My Way:(a real time saver)
Put your jewelry, vases and thermos in the toilet. Add a bottle of
Alka-Seltzer tabs and you have solved a whole bunch of problems at once.
For the really bold......drop in your dentures too
Martha's Way:
Stuff a miniature marshmallow in the bottom of a sugar cone to
prevent ice cream drips.
My Way:
Just suck the ice cream out of the bottom of the cone for Pete's
sake, you are probably lying on the couch with your feet up eating it
anyway.
=============
Martha's Way:
To keep potatoes from budding, place an apple in the bag with the
potatoes.
My Way:
Buy Hungry Jack Mash Potato Mix and keep it in the pantry for up to
a year.
=============
Martha's Way:
Spray your Tupperware with nonstick cooking spray before pouring in
tomato based sauces and there won't be any stains.
My Way:
Feed your garbage disposal and there won't be any leftovers.
=============
Martha's Way:
When a cake recipe calls for flouring the baking pan, use a bit of
the dry cake mix instead & there won't be any white mess on the outside of
the cake.
My Way:
Go to the bakery.
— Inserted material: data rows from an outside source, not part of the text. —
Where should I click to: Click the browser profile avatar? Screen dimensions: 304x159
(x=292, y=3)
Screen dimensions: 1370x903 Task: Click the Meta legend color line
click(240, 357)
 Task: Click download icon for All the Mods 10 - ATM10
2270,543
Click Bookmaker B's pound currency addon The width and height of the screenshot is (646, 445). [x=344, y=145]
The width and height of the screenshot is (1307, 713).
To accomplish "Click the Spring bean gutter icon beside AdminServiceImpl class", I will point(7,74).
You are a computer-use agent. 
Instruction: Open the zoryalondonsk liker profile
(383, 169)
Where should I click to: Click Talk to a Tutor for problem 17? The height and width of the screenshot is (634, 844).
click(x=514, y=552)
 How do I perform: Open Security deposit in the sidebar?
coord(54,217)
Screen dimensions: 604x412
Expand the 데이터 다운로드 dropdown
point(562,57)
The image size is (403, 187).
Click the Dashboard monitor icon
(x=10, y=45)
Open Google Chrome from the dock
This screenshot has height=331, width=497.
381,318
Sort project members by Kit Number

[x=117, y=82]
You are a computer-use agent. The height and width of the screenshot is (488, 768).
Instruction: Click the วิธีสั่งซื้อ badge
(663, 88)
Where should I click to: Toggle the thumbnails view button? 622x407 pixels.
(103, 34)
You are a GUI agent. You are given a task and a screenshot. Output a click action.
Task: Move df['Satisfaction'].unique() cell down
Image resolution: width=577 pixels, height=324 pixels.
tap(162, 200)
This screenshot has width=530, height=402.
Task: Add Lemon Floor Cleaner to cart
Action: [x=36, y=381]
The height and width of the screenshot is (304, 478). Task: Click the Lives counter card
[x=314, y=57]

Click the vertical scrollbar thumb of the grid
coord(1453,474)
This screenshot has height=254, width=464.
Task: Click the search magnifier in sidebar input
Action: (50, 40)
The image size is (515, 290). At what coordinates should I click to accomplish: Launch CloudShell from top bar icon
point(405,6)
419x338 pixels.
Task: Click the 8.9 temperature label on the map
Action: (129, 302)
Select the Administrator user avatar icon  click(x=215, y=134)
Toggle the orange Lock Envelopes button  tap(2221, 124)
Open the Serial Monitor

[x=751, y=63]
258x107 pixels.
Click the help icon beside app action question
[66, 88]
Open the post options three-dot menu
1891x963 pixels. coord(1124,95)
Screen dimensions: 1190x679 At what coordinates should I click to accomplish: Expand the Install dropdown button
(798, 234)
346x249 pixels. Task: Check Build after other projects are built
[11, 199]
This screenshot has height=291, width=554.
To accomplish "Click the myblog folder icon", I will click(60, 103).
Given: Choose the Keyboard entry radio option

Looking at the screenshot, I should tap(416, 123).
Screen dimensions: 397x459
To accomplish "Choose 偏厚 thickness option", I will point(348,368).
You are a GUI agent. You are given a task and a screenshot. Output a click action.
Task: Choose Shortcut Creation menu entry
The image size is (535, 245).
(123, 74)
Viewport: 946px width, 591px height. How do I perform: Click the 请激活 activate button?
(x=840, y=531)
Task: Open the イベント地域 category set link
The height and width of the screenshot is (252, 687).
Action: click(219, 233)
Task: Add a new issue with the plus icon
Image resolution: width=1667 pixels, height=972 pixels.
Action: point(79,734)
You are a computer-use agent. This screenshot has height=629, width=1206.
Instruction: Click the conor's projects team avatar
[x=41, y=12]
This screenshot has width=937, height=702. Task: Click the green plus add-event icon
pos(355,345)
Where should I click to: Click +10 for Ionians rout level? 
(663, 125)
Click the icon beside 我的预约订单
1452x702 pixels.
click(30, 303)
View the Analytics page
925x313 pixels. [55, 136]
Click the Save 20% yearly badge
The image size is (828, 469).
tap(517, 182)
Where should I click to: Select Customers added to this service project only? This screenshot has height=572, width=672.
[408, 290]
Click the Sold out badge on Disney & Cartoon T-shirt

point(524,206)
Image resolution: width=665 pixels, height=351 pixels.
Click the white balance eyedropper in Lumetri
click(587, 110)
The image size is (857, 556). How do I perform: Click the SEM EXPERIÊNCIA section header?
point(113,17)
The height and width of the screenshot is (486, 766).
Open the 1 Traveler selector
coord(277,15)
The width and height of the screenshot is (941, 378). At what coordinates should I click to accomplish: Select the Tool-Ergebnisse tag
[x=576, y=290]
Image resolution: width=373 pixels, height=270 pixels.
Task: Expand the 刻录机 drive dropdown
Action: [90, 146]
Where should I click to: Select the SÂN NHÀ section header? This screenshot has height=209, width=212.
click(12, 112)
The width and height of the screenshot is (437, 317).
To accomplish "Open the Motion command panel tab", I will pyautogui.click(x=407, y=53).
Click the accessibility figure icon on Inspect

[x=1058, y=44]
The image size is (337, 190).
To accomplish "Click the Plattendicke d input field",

They'll even decorate it for you.
=============
Martha's Way:
If you accidentally over-salt a dish, drop in a peeled potato and it
will absorb the excess salt.
My Way:
If you over-salt a dish while you're cooking that's too darn bad. My
motto is: I made it, you will eat it, I don't care how bad it tastes!
=============
Martha's Way:
To determine whether an egg is fresh, immerse it in a pan of cool,
salted water. It sinks, it's fresh, but if it rises to the surface, throw
it away.
My Way:
Eat, cook or use the egg anyway. If you feel bad later, you will
know it wasn't fresh.
=============
Martha's Way:
To cure a headache, take a lime, cut it in half and rub it on your
forehead. The throbbing will go away.
My Way:
Martha, dear, the only reason this works is because you can't rub a
lime on your forehead without getting lime juice in your eye, and then the
problem isn't the headache anymore; it is because you are now blind.
=============
Martha's Way:
Don't throw out all that leftover wine. Freeze into ice cubes for
future use in casseroles and sauces.
My Way:
What leftover wine?
=============
Martha's Way:
Potatoes will take food stains off your fingers. Just slice and rub
raw potatoes on the stains and rinse with water.
My Way:
Mashed potatoes will now be replacing the anti-bacterial soap in the
handy dispenser next to my sink.
=============
Martha's Way:
Place a slice of apple in hardened brown sugar to soften it.
My Way:
Brown sugar is supposed to be "soft"?
=============
Martha's Way:
Now look what you can do with Alka-Seltzer: To clean a toilet, drop
two tablets in, wait 20 min, brush and flush. To remove a stain from a vase
or glass cruet, fill with water and drop in two tablets. To polish jewelry,
drop two Alka-Seltzer tabs into a glass of water and immerse jewelry for
two minutes. To clean a thermos bottle, fill with water and drop in four tabs
and let sit for an hour or more (if necessary).
My Way:(a real time saver)
Put your jewelry, vases and thermos in the toilet. Add a bottle of
Alka-Seltzer tabs and you have solved a whole bunch of problems at once.